472586 Ligand-Targeted Conjugate Systems for Delivery of siRNA to Tumors
Recently, advances in siRNA stabilization technology have made unencapsulated siRNA conjugates viable, as chemical modifications to the RNA backbone have been used to reduce susceptibility of the siRNA to endonuclease degradation. These conjugates also have desirable treatment properties, including an in-human safety profile of up to 300 mg/kg and a clear regulatory path due to a well-defined chemical structure. Furthermore, due to their small size and thus ability to diffuse relatively quickly through extracellular matrix, the conjugates can be injected subcutaneously, a home procedure familiar to many diabetics on insulin, as opposed to nanoparticles, which must be infused intravenously at a clinic or hospital.
We have developed an azide-alkyne cycloaddition based system that allows for the delivery of ligand-targeted siRNA conjugates to models of glioblastoma (a form of brain tumor) in vitro and in vivo. The ligand used is based on chlorotoxin. In vitro studies using U87 (glioblastoma) cells show a similar degree of knockdown to commercially available transfection materials relative to a scrambled siRNA control. Confocal microscopy studies using derivatives of these ligands with fluorescently-labeled siRNA demonstrate a high degree of uptake relative to unconjugated siRNA in both cases.

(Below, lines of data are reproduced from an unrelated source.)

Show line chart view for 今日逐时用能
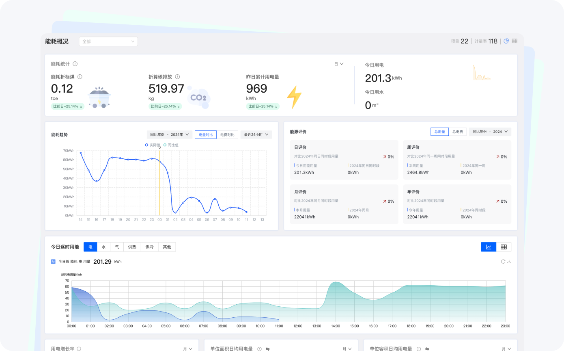This screenshot has height=351, width=564. pyautogui.click(x=489, y=247)
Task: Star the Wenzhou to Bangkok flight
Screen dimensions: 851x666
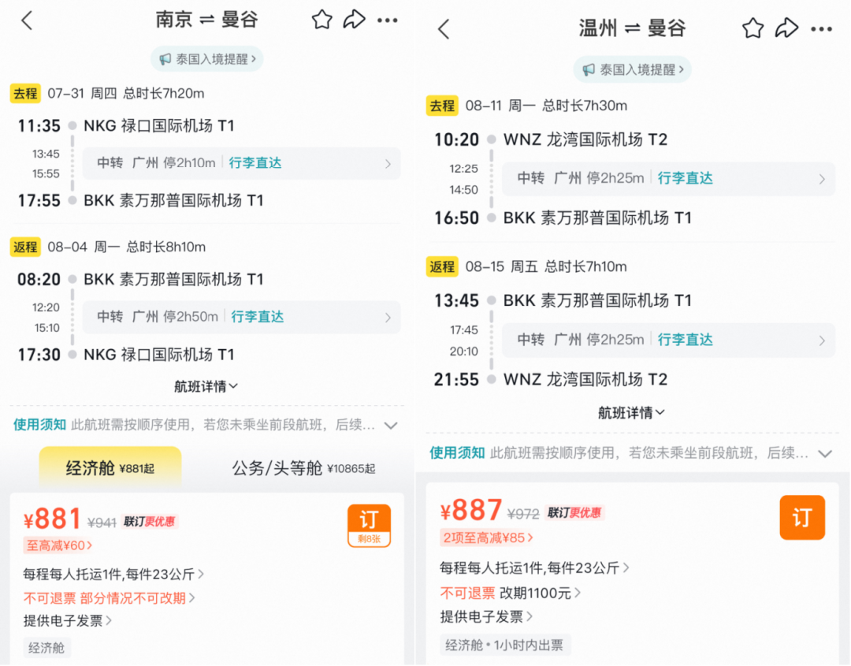Action: pyautogui.click(x=753, y=28)
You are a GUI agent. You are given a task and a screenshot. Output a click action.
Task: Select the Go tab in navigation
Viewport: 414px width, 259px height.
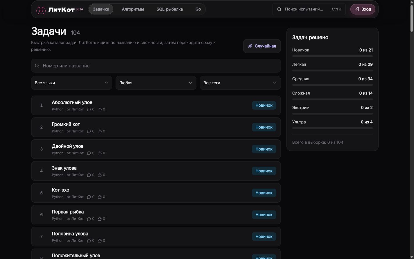click(198, 9)
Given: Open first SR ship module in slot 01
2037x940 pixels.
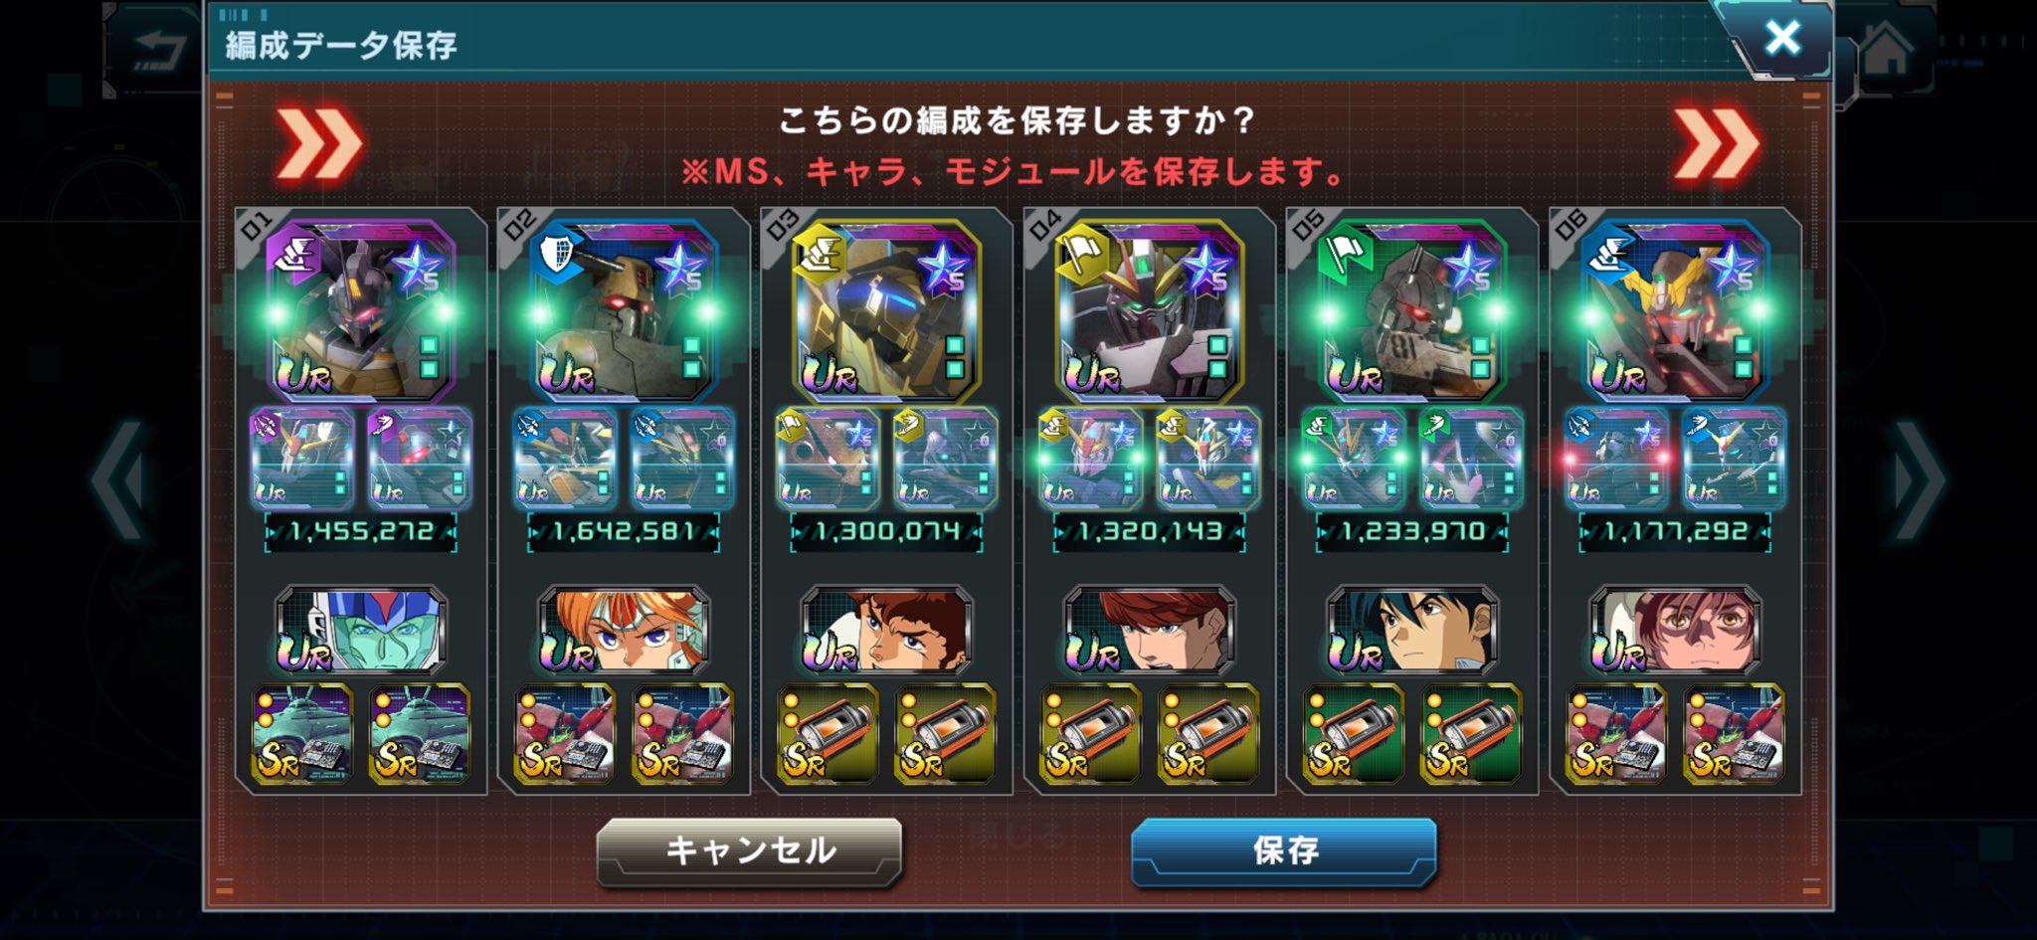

These conjugates are also able to traverse the bloodstream, deliver a nucleic acid payload into the tumor cells, and efficiently knock down expression of a housekeeping gene. Using fluorescent derivatives of our siRNA, we are able to observe localization of the siRNA to subcutaneous or intracranial tumor xenografts. Intravital imaging experiments demonstrate the ability of these conjugates to pass the blood-brain barrier and permeate the tumor. In vivo knockdown studies show a moderate degree of tumor-specific knockdown of a housekeeping gene in an intracranial model of glioblastoma using U87 cells.
These results demonstrate that siRNA knockdown of genes in tumors using these modular conjugate systems are feasible and present a way forward for using siRNA in the treatment of cancer. Future work involves using biologically-relevant siRNA to demonstrate anti-tumor effects in this and syngeneic tumor models.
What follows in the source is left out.